Aujourd’hui, l’aide internationale américaine est faible et elle décroît. Ainsi, elle représentait 3,2 milliards de dollars constants (1992) en 1964 et seulement 439 millions en 2000. L’assistance au développement et les pays les plus pauvres ont été les premiers concernés par cet effondrement du financement. C’est pourquoi l’interprétation « humanitaire » reste naïve et utopique, même si elle explique quelques éléments de la réalité. Les hommes politiques sont dépendants de leur environnement national. Dans ce domaine pourtant, si les Américains seraient prêts à faire des efforts supplémentaires, il n’en va pas de même des gouvernements. Trop souvent, les considérations politiques semblent aujourd’hui l’emporter. Dans ces conditions, il s’agit, pour l’État, d’infléchir soit la politique des récipiendaires (notamment en matière de sécurité), soit de donner une image positive de l’Amérique qui sera, à court ou à long terme, utile pour les accords commerciaux. D’ailleurs, l’aide se situe dans les pays où les États-Unis ont le plus d’intérêts. La plus grande partie de l’assistance porte sur des crédits pour l’achat de biens et services produits par le pays donateur. Dans ces conditions, l’aide internationale se présente comme une subvention aux producteurs nationaux. Enfin, l’assistance favorise les investissements nationaux à l’étranger, elle crée un climat favorable aux produits américains et elle met en évidence l’intérêt des valeurs marchandes et du capitalisme en général. L’économie des États-Unis doit, si elle veut continuer à progresser, développer de nouveaux marchés, notamment dans les pays en développement. Autrement dit, le développement du Sud est sans doute une condition du développement économique des États-Unis. L’aide n’est finalement qu’un investissement à long terme en faveur des intérêts américains.

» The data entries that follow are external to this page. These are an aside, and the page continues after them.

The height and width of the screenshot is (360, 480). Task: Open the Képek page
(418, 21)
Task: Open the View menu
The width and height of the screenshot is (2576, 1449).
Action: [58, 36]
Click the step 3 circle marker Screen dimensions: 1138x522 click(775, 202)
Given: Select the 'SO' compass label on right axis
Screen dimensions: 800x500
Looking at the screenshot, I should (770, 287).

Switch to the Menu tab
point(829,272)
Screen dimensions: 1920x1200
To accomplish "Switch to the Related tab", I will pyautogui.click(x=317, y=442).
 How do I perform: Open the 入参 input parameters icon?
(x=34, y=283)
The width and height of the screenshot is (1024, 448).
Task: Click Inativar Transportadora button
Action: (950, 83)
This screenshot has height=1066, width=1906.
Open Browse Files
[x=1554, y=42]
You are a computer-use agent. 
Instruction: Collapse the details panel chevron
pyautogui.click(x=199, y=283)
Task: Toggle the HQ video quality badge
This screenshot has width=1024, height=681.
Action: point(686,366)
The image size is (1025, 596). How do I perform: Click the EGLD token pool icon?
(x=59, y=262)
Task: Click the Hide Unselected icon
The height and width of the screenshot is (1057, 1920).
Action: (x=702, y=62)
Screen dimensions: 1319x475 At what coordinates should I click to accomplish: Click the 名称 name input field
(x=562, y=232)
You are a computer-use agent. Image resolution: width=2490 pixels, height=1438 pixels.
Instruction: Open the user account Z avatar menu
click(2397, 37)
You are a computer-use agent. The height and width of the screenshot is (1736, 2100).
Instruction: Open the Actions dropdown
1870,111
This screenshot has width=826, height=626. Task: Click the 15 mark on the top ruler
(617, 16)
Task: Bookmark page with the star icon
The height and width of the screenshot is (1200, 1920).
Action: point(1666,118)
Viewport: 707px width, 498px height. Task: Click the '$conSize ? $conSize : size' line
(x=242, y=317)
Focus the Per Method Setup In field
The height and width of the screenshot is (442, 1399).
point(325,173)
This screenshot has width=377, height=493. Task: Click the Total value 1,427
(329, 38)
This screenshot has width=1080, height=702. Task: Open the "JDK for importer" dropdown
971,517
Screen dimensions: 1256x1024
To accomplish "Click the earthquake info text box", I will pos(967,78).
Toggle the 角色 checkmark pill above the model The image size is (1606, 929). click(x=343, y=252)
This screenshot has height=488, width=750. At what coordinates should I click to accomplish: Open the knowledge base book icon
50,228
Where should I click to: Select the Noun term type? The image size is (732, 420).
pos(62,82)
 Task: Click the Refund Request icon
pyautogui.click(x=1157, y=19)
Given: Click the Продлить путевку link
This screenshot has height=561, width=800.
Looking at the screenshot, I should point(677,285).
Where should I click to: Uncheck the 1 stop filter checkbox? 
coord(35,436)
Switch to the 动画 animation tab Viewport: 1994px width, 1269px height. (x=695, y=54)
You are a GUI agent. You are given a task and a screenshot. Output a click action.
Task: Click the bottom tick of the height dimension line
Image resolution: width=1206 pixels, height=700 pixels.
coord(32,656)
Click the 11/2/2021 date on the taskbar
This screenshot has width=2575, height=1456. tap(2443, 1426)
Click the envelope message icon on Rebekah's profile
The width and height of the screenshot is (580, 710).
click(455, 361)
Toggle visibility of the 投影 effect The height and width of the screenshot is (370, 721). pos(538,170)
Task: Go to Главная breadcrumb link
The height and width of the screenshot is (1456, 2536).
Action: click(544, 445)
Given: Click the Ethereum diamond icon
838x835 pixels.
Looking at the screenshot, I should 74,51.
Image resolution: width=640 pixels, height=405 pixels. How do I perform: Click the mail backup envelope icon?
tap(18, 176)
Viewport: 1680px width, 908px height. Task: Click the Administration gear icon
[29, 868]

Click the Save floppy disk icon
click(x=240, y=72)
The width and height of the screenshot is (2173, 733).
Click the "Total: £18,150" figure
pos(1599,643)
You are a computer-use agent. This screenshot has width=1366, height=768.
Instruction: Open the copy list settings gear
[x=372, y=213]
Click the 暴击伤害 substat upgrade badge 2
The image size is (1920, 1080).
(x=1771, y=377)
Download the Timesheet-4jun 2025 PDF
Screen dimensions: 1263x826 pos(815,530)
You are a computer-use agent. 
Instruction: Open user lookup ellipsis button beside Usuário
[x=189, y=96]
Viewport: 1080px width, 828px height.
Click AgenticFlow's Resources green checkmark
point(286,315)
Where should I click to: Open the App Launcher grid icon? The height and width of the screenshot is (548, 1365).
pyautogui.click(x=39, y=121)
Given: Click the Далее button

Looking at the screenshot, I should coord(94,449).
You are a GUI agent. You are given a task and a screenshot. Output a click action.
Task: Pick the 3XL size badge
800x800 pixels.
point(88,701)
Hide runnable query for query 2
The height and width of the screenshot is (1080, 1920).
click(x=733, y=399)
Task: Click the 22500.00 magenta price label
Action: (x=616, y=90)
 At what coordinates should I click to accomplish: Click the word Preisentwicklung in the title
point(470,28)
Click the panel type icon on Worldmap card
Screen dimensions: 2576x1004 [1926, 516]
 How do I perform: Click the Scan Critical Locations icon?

La crise de le dette de l’Amérique latine est toujours présente, elle représente plus de 600 milliards de dollars. Or, si l’on veut soutenir les pauvres et les classes laborieuses par un soutien international, il faut d’abord réduire la dette, en l’assortissant de conditions visant à réduire la pauvreté des pays endettés. Il s’agit aussi de soutenir les actions d’insertion sociale, de préserver l’environnement naturel et de consolider les forces démocratiques. La philosophie de l’assistance doit changer. Les communautés pauvres doivent être perçues comme les principaux agents du développement. Dans ces conditions, il est nécessaire de modifier l’assistance américaine à l’Amérique latine. D’abord, il faut séparer les actions de court terme, fondées sur l’urgence, de celles qui transforment la société en favorisant son développement économique. Ensuite, il est opportun de se servir du relais des organisations non gouvernementales pour améliorer l’efficacité de l’assistance. Enfin, il s’agit de promouvoir une redistribution réelle des revenus en faveur de la société de base, afin de favoriser le développement réel de la démocratie.

Francis Adams présente une analyse intéressante de l’histoire, des fondements et des objectifs de l’assistance économique des États-Unis à l’Amérique latine. Écrit dans un langage clair, même s’il omet de signaler les critiques des économistes radicaux ou marxistes, son ouvrage présente de manière objective le contenu réel de l’aide américaine. Il met en évidence cette contradiction entre une opinion publique persuadée de l’importance humanitaire mais aussi politique de l’aide, et la réalité de son financement, finalement peu élevé et donc peu rentable, si on la situe dans l’ordre des actions opportunistes de court et long termes.